Néanmoins, ce fut à Paris, où elle était revenue pour consulter des médecins, que mourut la duchesse de Portsmouth et d’Aubigny, le 14 novembre 1734. Elle était alors âgée de quatre-vingt-quatre ans et avait survécu cinquante années à son royal amant.

De ses efforts passés, il ne restait rien.

« Seul, ainsi que l’écrivait Saint-Évremond, le ruban de soie qui entourait la taille de Mademoiselle de Keroualle unissait la France à l’Angleterre… »

Les luttes, un instant éteintes, avaient repris. Les deux pays étaient à nouveau ennemis et cela allait durer, cette fois, jusqu’à l’Entente cordiale, en 1905.


1. Fils de ce Buckingham qui aimait trop Anne d’Autriche.

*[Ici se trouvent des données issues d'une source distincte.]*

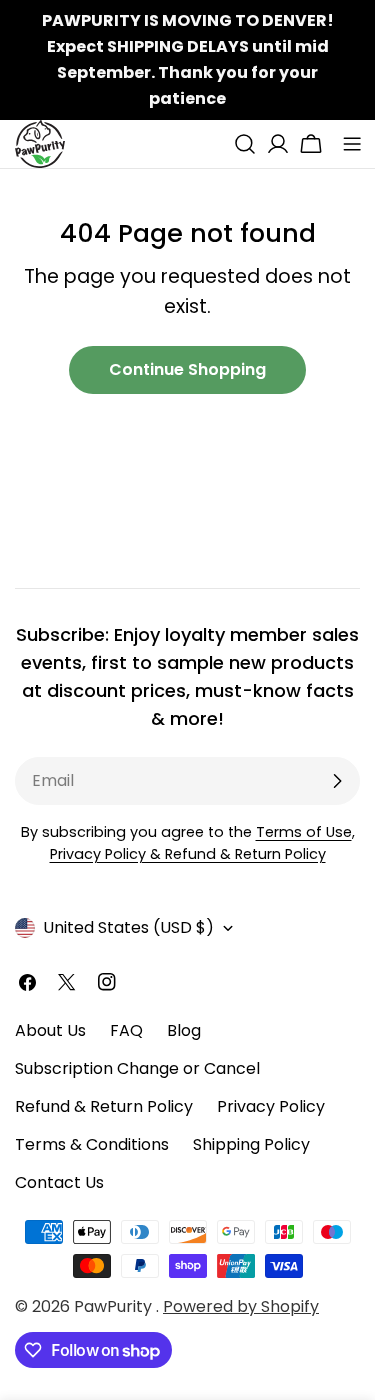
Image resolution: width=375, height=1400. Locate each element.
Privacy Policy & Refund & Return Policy (188, 854)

L’aventure de Riza Bey et d’Adélaïde de Lespinay

Un prince des Mille et Une Nuits et une épouse bien sage

Le baron de Breteuil, introducteur des ambassadeurs à la Cour du roi Louis XIV, avait une longue habitude des envoyés royaux. Il n’était pas rare qu’un pays étranger déléguât un haut personnage à Versailles pour y échanger des politesses ou y signer des traités d’amitié plus ou moins respectés avec le Roi-Soleil. Mais en se rendant ce matin-là à Charenton, où un grand hôtel au bord de l’eau était réservé aux ambassadeurs, il ne se doutait certainement pas des difficultés qu’il allait rencontrer, bien qu’il sût déjà que le nouvel hôte de la France, en l’occurrence Son Excellence Mehemet Riza Bey, envoyé extraordinaire du shah de Perse, n’était pas un personnage facile à vivre.

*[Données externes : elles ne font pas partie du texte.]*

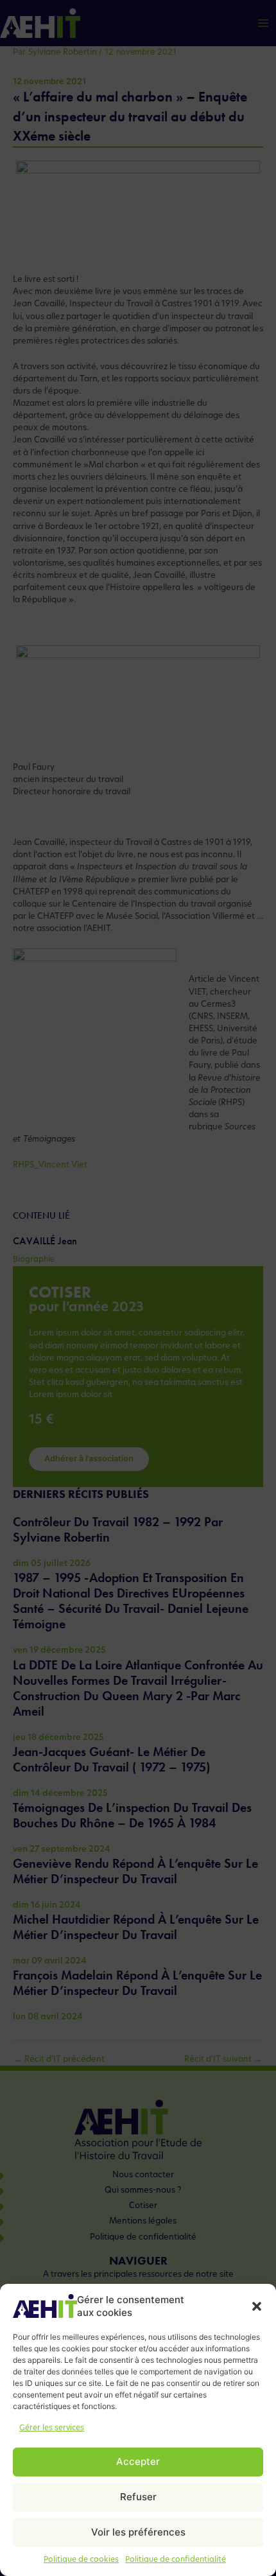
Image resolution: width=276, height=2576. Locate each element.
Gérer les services (51, 2428)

Depuis qu’il avait débarqué à Marseille, le Persan avait causé une foule d’ennuis au protocole. D’abord, il refusait énergiquement de voyager en carrosse, qu’il qualifiait de boîte incommode et étouffante. Il ne voulait voyager qu’à cheval, ce qui, dans chaque bourg traversé, causait une petite révolution à cause de l’étrangeté du personnage. Ensuite, il voulait être partout précédé de sa bannière, ce qui était formellement interdit par le protocole. Enfin, il refusait obstinément de manger autre chose que ce qui était préparé par ses propres gens dont, d’ailleurs, le nombre avait posé plus d’un problème. Mais enfin, Mehemet Riza Bey était bien arrivé à Paris, et le baron de Breteuil pouvait honnêtement espérer que, désormais, les choses iraient toutes seules.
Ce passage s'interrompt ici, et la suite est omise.